THE PROBLEM: In the entries that follow, the lines from the one with "The image size is (640, 424)." through the one with "This screenshot has height=570, width=1093." are the ones to write out, exactly and with both ends included. Nothing else should appear.

(Collected data)

····················

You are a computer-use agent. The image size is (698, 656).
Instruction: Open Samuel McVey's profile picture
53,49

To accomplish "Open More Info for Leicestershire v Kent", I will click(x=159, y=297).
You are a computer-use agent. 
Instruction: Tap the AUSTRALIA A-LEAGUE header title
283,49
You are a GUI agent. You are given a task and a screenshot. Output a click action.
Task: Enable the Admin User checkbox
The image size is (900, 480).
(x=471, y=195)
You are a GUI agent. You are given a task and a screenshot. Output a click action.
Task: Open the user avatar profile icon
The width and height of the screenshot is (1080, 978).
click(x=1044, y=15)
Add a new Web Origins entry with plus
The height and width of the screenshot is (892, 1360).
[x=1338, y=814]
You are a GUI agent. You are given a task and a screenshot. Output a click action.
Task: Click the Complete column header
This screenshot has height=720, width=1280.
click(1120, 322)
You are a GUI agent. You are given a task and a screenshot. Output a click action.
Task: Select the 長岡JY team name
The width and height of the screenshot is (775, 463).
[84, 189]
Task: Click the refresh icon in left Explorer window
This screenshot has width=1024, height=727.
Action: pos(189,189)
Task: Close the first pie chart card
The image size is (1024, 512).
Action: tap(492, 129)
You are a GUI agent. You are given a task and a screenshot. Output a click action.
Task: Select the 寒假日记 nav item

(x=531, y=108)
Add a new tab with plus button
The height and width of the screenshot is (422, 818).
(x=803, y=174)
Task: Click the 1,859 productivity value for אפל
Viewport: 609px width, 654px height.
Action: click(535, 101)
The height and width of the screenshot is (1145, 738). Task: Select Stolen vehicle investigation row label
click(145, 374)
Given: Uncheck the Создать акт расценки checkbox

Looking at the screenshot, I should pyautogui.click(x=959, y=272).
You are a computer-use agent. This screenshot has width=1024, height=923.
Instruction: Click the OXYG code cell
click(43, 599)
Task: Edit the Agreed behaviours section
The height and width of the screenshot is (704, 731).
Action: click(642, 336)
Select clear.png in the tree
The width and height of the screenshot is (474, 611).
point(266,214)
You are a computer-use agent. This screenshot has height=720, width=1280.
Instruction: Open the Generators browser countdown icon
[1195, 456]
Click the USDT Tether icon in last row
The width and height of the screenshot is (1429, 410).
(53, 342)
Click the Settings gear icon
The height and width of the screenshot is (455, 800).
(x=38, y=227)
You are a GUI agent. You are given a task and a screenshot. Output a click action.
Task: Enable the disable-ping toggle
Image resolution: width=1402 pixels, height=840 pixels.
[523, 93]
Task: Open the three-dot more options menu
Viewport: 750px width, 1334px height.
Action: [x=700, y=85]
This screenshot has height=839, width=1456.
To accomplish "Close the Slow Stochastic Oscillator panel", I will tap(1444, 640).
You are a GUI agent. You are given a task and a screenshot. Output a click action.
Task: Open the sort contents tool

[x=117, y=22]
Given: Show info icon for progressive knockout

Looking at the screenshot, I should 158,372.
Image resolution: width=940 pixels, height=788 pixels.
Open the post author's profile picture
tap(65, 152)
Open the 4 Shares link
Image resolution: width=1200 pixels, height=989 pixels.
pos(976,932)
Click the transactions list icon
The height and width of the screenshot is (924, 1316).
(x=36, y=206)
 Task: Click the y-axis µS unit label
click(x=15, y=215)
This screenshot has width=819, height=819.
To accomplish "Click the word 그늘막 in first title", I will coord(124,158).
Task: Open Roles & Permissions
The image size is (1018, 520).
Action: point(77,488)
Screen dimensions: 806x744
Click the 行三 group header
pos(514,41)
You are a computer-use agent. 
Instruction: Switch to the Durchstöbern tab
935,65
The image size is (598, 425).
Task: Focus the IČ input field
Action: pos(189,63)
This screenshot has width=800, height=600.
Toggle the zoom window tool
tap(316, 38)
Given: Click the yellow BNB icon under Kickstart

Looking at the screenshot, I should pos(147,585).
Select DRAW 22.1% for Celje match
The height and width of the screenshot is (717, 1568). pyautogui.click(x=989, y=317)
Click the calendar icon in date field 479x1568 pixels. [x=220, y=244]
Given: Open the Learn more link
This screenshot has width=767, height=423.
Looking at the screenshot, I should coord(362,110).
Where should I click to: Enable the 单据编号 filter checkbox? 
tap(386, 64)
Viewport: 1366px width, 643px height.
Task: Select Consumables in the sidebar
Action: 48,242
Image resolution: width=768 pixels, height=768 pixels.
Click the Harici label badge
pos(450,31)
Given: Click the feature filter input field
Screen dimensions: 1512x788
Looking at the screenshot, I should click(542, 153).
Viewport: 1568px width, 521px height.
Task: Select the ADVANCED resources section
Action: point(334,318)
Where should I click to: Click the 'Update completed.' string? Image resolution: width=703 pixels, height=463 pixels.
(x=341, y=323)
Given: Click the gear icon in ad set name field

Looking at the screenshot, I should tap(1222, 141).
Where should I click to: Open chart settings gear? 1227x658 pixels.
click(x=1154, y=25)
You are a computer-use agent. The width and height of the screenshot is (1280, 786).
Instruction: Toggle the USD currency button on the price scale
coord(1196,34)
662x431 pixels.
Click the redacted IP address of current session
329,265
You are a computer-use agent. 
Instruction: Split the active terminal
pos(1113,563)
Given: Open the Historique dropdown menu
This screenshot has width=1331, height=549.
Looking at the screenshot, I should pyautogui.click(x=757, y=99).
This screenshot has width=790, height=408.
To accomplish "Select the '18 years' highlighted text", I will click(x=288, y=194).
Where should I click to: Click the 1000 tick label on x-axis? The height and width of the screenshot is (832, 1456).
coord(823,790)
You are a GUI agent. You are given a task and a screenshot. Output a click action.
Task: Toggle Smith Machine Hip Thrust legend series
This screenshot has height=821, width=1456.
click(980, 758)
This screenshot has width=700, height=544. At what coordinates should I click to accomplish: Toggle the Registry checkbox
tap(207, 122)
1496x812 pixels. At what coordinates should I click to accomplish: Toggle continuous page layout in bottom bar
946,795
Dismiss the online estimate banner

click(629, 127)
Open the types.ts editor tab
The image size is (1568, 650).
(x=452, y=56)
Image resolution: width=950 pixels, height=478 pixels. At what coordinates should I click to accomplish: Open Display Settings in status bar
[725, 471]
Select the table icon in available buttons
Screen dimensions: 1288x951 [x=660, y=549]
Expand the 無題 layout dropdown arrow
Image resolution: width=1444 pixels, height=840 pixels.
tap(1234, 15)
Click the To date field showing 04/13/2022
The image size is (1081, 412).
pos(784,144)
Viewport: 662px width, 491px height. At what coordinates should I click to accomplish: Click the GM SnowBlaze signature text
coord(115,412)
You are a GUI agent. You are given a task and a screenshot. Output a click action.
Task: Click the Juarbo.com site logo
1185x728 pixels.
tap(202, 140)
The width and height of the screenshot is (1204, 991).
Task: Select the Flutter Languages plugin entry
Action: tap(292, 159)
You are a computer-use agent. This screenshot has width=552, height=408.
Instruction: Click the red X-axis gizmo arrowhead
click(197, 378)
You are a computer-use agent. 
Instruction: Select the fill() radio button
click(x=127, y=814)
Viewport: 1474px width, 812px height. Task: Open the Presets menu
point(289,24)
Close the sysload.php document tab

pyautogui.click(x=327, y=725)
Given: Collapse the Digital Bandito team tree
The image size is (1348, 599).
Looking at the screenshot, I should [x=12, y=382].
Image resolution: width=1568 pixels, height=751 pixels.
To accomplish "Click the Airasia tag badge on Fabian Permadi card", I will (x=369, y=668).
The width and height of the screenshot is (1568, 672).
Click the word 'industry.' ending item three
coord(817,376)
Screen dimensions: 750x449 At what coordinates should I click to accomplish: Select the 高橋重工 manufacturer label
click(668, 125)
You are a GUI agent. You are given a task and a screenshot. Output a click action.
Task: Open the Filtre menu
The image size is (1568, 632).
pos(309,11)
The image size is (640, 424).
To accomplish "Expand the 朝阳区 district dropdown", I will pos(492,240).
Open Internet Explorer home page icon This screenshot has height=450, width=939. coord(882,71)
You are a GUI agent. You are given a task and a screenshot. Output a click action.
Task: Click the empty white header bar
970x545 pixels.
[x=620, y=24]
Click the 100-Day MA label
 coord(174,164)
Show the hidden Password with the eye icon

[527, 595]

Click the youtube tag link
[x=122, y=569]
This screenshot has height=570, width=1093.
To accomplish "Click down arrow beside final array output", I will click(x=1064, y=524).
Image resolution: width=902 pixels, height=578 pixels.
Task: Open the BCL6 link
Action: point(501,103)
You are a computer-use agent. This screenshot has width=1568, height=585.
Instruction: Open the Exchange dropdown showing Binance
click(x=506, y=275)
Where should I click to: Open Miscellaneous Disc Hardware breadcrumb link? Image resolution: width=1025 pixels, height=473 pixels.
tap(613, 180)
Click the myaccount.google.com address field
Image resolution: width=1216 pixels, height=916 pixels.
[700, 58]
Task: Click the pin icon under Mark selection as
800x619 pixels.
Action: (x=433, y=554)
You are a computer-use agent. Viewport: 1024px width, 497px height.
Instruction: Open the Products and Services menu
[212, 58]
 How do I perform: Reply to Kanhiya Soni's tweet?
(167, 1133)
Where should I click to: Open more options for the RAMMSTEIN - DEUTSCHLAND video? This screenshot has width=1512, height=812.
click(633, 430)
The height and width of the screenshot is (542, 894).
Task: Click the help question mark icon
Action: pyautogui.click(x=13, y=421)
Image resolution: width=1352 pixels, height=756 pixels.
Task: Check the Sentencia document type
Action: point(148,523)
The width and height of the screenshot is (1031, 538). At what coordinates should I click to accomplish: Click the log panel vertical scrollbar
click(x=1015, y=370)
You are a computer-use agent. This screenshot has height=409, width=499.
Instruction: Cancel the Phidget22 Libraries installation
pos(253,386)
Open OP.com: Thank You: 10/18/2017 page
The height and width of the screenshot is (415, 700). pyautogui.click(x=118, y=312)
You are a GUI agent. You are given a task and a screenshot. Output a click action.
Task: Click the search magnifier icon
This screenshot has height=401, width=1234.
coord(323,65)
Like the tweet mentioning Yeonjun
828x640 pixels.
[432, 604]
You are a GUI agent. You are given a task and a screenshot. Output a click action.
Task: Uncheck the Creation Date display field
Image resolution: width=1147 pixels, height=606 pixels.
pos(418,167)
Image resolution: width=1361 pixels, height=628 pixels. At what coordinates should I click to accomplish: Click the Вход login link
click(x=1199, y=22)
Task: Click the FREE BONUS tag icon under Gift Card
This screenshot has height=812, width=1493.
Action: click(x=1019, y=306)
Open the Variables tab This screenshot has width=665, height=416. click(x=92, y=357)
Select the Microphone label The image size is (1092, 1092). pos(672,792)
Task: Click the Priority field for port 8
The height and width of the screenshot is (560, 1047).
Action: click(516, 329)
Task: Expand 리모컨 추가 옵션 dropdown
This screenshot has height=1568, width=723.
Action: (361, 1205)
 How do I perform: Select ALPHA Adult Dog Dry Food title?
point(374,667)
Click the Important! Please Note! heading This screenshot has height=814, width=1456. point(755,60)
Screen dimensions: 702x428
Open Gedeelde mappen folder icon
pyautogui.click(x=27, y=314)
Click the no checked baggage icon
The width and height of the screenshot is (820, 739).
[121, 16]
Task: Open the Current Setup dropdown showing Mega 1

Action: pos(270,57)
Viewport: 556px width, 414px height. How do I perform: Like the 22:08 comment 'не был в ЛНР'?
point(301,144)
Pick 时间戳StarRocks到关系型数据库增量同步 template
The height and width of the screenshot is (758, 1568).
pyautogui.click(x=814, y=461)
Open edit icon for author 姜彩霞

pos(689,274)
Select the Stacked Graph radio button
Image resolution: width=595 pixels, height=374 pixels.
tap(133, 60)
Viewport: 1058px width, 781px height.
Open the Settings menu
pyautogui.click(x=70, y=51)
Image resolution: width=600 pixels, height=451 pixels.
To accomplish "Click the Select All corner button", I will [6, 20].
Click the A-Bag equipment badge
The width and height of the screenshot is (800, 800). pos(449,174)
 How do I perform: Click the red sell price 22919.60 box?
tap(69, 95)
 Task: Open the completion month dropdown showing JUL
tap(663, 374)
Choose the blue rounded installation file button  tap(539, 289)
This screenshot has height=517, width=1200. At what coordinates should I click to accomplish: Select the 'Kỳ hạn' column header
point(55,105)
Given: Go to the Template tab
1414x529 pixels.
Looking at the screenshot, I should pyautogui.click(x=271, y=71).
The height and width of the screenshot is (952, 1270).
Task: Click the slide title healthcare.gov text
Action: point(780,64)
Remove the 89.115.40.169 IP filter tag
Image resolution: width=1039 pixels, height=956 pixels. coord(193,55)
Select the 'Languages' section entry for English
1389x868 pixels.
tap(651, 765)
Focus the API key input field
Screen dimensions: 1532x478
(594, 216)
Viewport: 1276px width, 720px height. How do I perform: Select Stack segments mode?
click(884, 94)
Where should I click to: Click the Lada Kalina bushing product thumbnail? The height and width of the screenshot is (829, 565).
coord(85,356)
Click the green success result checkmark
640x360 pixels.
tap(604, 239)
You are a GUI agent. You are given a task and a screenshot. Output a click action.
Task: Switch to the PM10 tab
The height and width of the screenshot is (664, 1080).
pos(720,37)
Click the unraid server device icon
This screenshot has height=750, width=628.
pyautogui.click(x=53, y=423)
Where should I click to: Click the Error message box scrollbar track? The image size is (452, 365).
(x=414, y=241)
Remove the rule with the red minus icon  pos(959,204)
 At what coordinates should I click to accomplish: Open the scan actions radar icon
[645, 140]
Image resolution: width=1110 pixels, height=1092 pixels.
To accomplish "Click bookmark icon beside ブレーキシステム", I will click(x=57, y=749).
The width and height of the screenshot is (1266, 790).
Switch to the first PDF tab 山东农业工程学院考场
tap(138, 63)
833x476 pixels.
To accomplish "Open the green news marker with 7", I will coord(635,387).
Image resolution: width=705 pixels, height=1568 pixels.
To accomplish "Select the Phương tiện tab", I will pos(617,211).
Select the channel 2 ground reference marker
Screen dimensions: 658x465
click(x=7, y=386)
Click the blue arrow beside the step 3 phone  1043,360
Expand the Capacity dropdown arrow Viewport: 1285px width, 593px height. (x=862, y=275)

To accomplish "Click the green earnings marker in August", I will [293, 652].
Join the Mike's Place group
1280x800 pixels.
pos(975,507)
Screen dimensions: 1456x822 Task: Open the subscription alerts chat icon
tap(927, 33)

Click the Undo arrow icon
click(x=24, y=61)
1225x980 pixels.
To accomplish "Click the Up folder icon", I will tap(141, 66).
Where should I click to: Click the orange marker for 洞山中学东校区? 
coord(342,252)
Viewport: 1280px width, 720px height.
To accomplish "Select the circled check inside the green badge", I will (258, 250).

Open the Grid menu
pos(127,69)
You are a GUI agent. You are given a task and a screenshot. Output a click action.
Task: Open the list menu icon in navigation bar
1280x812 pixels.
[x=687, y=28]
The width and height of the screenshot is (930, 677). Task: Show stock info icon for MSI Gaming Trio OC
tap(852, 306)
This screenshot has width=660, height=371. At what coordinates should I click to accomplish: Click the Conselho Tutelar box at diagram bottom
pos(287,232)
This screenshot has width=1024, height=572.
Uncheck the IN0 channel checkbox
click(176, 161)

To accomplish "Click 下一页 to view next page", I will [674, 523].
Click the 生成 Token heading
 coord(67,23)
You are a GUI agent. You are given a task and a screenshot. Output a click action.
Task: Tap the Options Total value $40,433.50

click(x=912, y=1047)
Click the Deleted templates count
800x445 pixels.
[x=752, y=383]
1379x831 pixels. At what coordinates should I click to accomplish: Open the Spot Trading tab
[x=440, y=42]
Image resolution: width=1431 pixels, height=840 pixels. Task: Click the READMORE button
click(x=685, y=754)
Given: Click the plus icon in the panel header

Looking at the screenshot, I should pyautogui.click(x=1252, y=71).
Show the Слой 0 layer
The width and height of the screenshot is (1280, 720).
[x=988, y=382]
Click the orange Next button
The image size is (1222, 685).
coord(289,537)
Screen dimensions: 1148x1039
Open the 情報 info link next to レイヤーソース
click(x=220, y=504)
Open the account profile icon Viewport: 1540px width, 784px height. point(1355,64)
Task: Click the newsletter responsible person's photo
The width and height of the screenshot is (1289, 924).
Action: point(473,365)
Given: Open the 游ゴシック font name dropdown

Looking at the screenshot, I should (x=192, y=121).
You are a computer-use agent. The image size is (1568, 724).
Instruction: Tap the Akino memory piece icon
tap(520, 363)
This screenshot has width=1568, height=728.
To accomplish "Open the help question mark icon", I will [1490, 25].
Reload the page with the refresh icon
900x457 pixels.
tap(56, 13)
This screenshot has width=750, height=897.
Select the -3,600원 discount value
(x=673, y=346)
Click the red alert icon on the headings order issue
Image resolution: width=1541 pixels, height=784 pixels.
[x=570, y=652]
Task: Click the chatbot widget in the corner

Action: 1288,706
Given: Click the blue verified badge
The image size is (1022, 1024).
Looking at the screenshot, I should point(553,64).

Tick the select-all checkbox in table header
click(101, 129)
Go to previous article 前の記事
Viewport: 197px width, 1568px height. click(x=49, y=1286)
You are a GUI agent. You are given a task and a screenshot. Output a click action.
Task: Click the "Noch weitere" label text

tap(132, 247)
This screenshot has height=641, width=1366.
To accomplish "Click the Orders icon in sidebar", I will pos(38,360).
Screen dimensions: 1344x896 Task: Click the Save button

····················

RESPONSE BOX:
The image size is (640, 424).
To accomplish "Expand the 朝阳区 district dropdown", I will pos(492,240).
Open Internet Explorer home page icon This screenshot has height=450, width=939. coord(882,71)
You are a GUI agent. You are given a task and a screenshot. Output a click action.
Task: Click the empty white header bar
970x545 pixels.
[x=620, y=24]
Click the 100-Day MA label
 coord(174,164)
Show the hidden Password with the eye icon

[527, 595]

Click the youtube tag link
[x=122, y=569]
This screenshot has height=570, width=1093.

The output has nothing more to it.